Manitoba Oil Facts

Did You Know That .........?

(Printable Version)

  • Manitoba has two oil and gas producing sedimentary basins with potential for oil and gas production, southwest Manitoba and the Hudson Bay lowlands.
  • Producible oil was discovered in southwestern Manitoba in the 1950’s. This area has produced oil since 1951.
  • All Manitoba's current oil production is located in southwest Manitoba along the northeastern flank of the Williston Basin, a sedimentary basin that also occupies portions of southern Saskatchewan, North Dakota, South Dakota and Montana.

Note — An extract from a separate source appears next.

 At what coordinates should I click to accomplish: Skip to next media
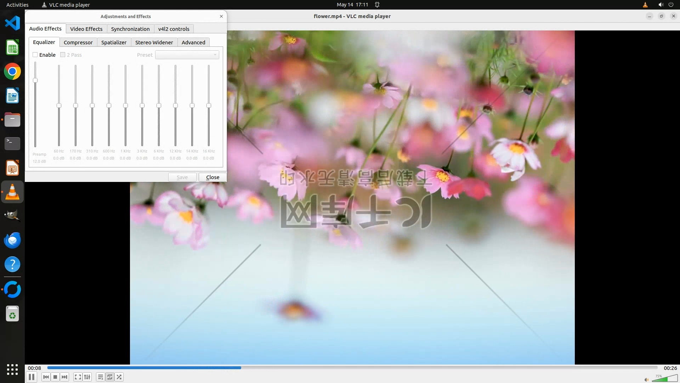tap(64, 377)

  • Potential hydrocarbon bearing-formations in southwest Manitoba occur to depths of up to 2 300 metres (7,500 feet).
  • The vast majority of the approximately 11,400 wells drilled in Manitoba have only been drilled into the upper portion of the sedimentary sequence, to Triassic, Mississippian or Bakken formations. Only 137 wells have penetrated the entire sequence, leaving half the sequence, the older formations, largely unexplored.
  • Manitoba produced 2,201,087.5 m3 of oil in 2020.

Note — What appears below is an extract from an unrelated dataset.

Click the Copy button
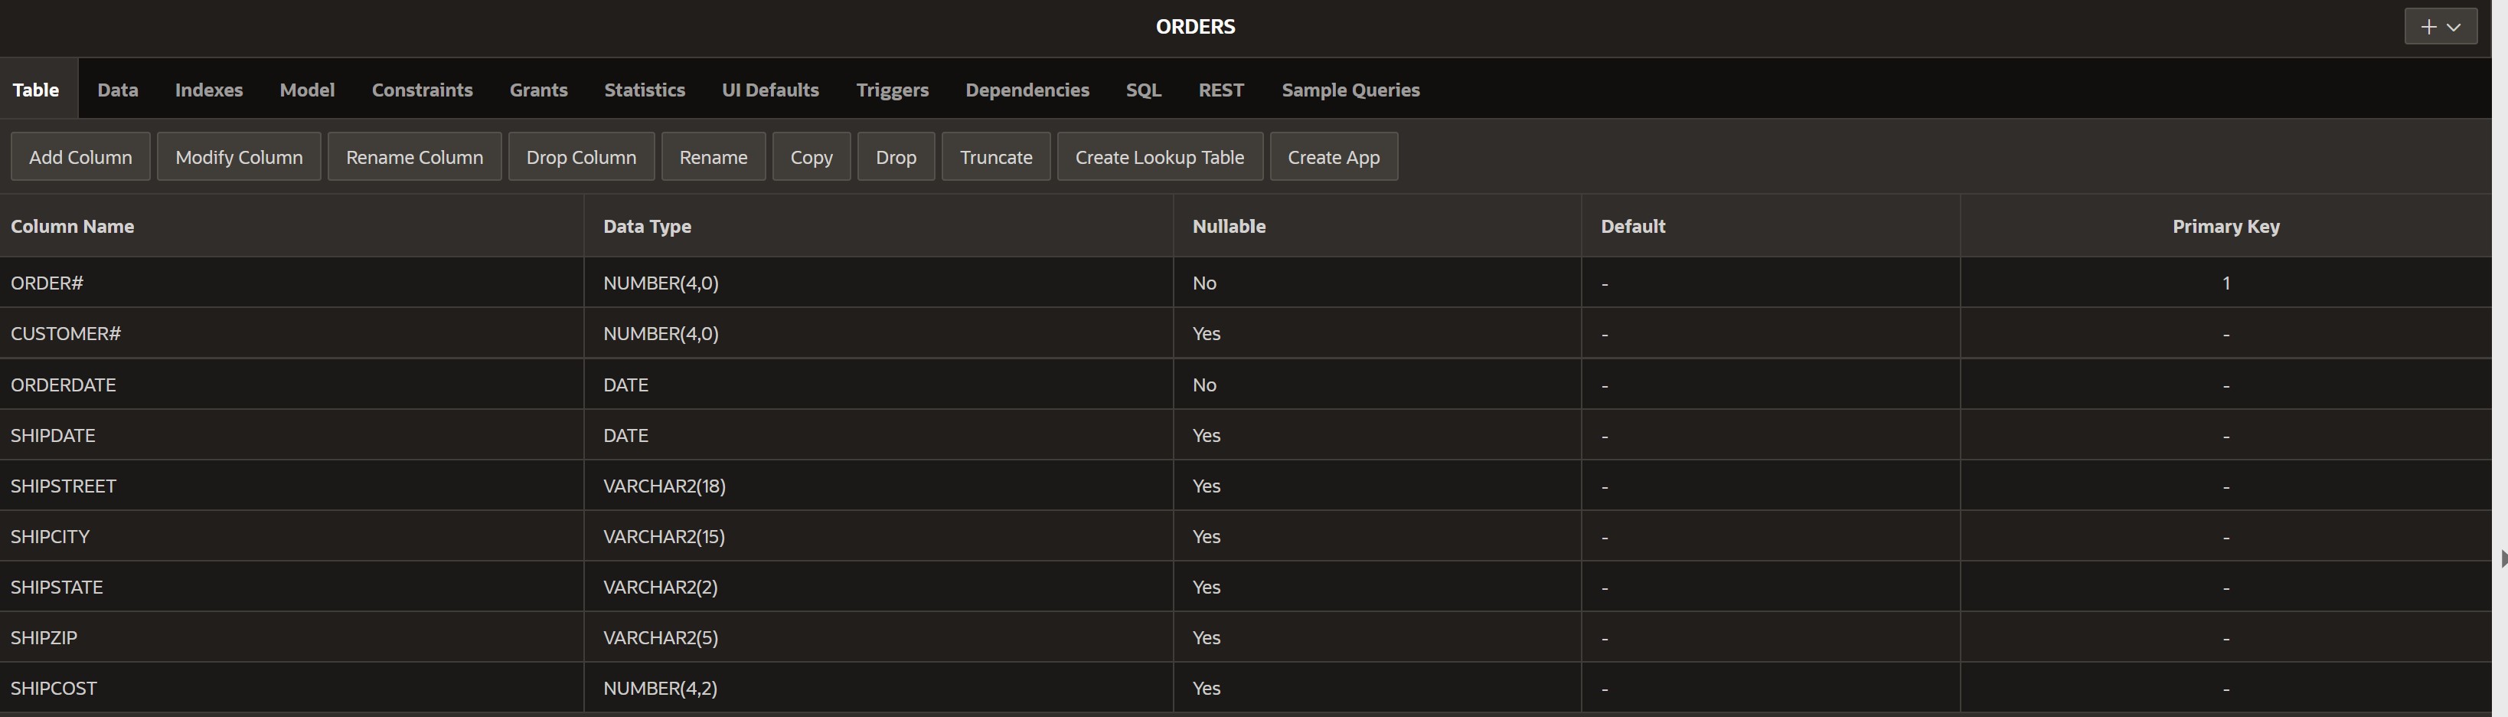The height and width of the screenshot is (717, 2508). (x=811, y=156)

  • There is over 76 kilometers of core from wells drilled in Manitoba available for examination.
  • All pre-1980 oil production originated from Mississippian Lodgepole and Mission Canyon formations at depths that range from 600 to 1,050 metres (2,000 to 3,500 feet). These formations account for approximately 61% of Manitoba's cumulative oil production.
  • Oil was discovered in 1980 above the Mississippian in the Triassic Amaranth Formation.
  • In 1985, oil was discovered in the Bakken Formation in the Daly area.
  • In 1993, oil was discovered in the Jurassic Melita Formation in the St. Lazare area.
  • In 2004, oil was discovered in the Devonian Three Forks Formation in the Daly Field, marking Manitoba’s first pre Mississippian Production.
  • In July 2008, Manitoba approved a first CO2 Enhanced Oil Recovery project in the Daly-Sinclair Oil Field.
  • The oldest producing well drilled in Manitoba is Daly Unit #3 Prov. 7-12-10-28 which has produced since July 1951. Manitoba’s most productive well is in 2-21-11-26W1 in North Virden Scallion Unit No. 1 which has produced 2.05 million barrels of oil since June 1955.
  • Manitoba's oil is of good quality, and in 2020 the average posted selling price for light sour blend crude was $285.56 per cubic metre ($45.38 CDN per barrel). The estimated value of oil sold in 2019 was approximately $1.1 billion.
  • As of October 2021, there is approximately 5194 wells capable of production.
  • Currently there are 13 designated oil fields and 181 producing oil pools in southwest Manitoba.
  • Manitoba's crude oil production is equivalent to approximately 43% of the province's refined petroleum products requirements.
  • The current cost to drill and complete a well in Manitoba ranges from $325,000 to $1.8 Million depending primarily on depth.
  • 83 new wells were drilled in Manitoba during 2020 including 76 horizontal wells
  • Only 10 to 15% of the oil discovered in Manitoba is recoverable under natural depletion. Recovery may be increased to over 30% by water flooding.
  • Approximately 80% of the oil and gas rights are owned by private individuals or companies (freehold), the remaining 20% are owned by the Crown in the right of Manitoba.
  • There are gas shows in most of the Cretaceous shale formations throughout southwestern Manitoba. The Favel and Carlile formations have the highest gas content and are the most prospective unconventional gas targets.
  • Total oil industry expenditures in Manitoba in 2019 were approximately $352.9 million.
  • During 2018/19, the Tax and Royalties section collected $22.6 million from the petroleum industry. This revenue comprised $11.8 million in Crown oil royalties, $9.3 million in freehold oil taxes and $1.5 million from administration of Crown Oil and Gas Rights, well licences fees, battery operating permits, geophysical licences and oil and gas lease agent registration and publication sales. In 2018/19, approximately $5 million in cash, term deposits and letters of credit were administered.